Dear Friends,
I’ll never tire of hearing about Clara Brown, or retelling her extraordinary story.
“Aunt Clara” is the namesake of the affordable housing we’re building. We often commemorate famous people on the anniversary of their birth. Yet Clara did not know the date, or even for certain the year, of her own birth. What we do know is that Denver mourned on October 23, 1885, at news of Aunt Clara’s death. We chose that day to remember Aunt Clara and celebrate her legacy.
Clara Brown was born into slavery in Virginia sometime around 1800. She married Richard when she was barely eighteen, and together they had four children. When Clara was thirty-five their enslaver died, and their family was suddenly separated. She never saw Richard again. Clara was sold to a man in Kentucky, from whom she took her last name. For the next twenty years she raised George Brown’s children instead of her own.
After purchasing her own freedom at the age of fifty-six, Clara worked her way around the Midwest while searching for the family she had never stopped loving. In 1859 she landed a job as cook for gold-rushers on a wagon train heading west to the instant boomtown of Denver City.
Entering her seventh decade, all the accomplishments for which she is best known were still ahead of her.
First in Auraria and then in Central City, Clara worked as a laundress, cook, and midwife. She invested in mining properties and other real estate. Most gold-rushers met with disappointment and poverty. Clara overcame persistent racial and gender discrimination to amass a modest fortune.
Yet by 1880, Clara was broke. She had been swindled numerous times by jealous competitors. Several of her properties burned to the ground under mysterious circumstances. But it was mostly her own generosity that drained her fortune. In the words of the prophet Isaiah, she had spent herself “on behalf of the poor and needy.”

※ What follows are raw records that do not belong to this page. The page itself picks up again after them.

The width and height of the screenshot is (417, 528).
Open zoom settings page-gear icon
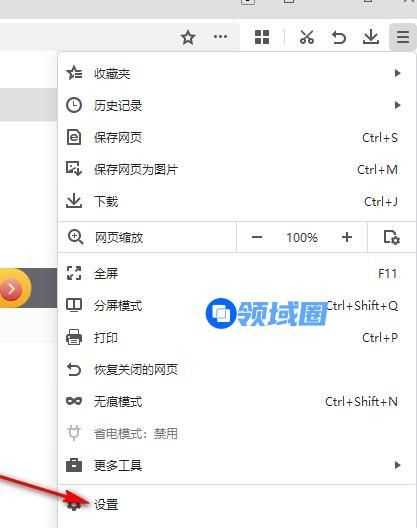click(392, 237)
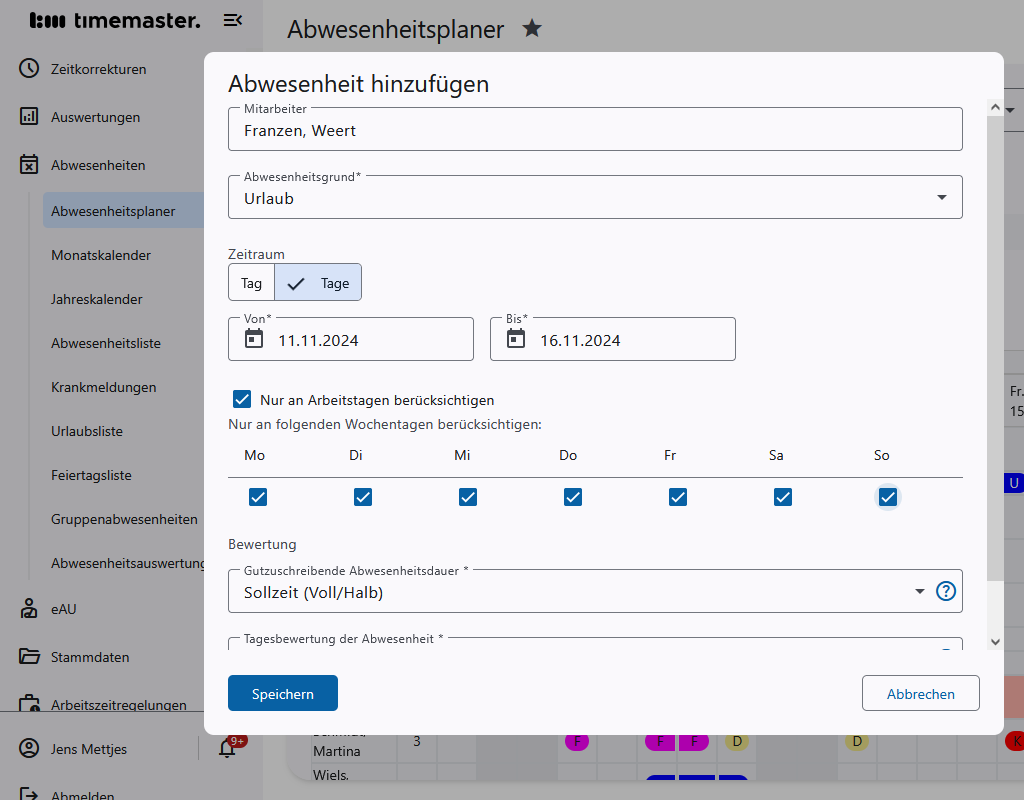Uncheck the Mi weekday checkbox
The height and width of the screenshot is (800, 1024).
point(467,496)
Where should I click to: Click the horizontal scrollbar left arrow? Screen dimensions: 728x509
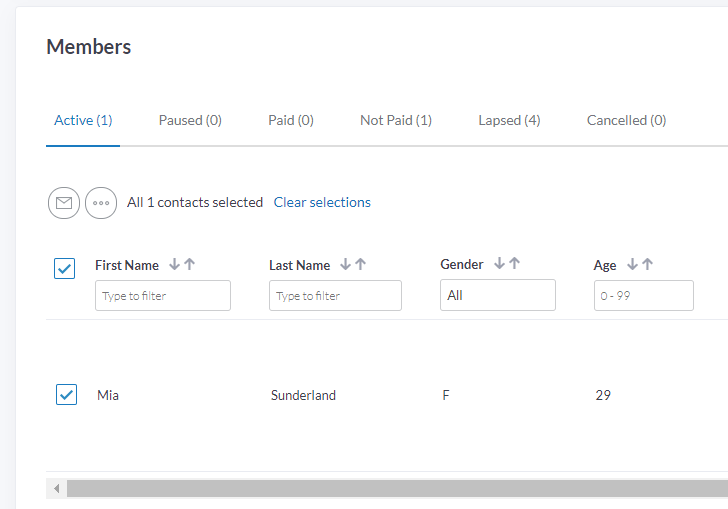click(x=57, y=489)

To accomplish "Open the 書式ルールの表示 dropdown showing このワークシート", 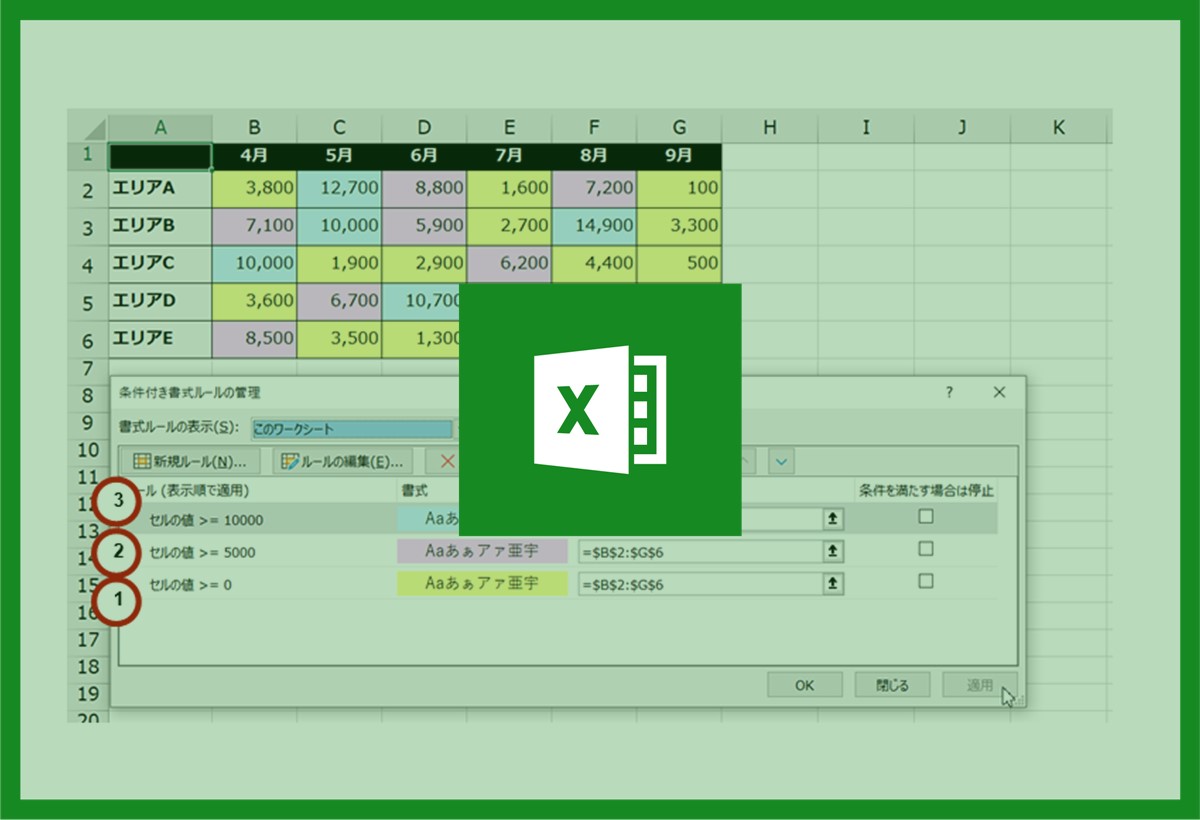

Clara had paid the way for at least sixteen former slaves to start new lives in Colorado and provided scholarships for young black women to study at Oberlin College in Ohio. She regularly took in sick or injured miners, nursing them to health at her own expense. Churches from different denominations were built with generous donations from Clara Brown.
The prophet Isaiah promises that God hears the prayers of those who share what they have with the hungry. Yet near the end of her life Clara could not pay for her own housing and had to be taken in by a friend in Denver. And although she never stopped searching, it appeared that she would die without finding her lost family.
Then in February of 1882 Clara received news that one of her daughters, Eliza Jane Brewer, had been located! Clara didn’t have money for a train ticket, so an anonymous donor paid for her to travel to Council Bluffs, Iowa, to reunite with her daughter—and a granddaughter—after forty-seven years of separation.
Clara Brown died in Denver on October 23, 1885. Her funeral was attended by mayors, governors, and other Colorado dignitaries. Clara’s grave can be found near the east edge of Riverside Cemetery, not far from today’s York Street and just over a mile from the housing community that will soon bear her name.
How does someone endure such heartbreaking loss and yet persevere to live a life of generosity and self-emptying love? Clara Brown said: “I just do what Jesus tells me to do.”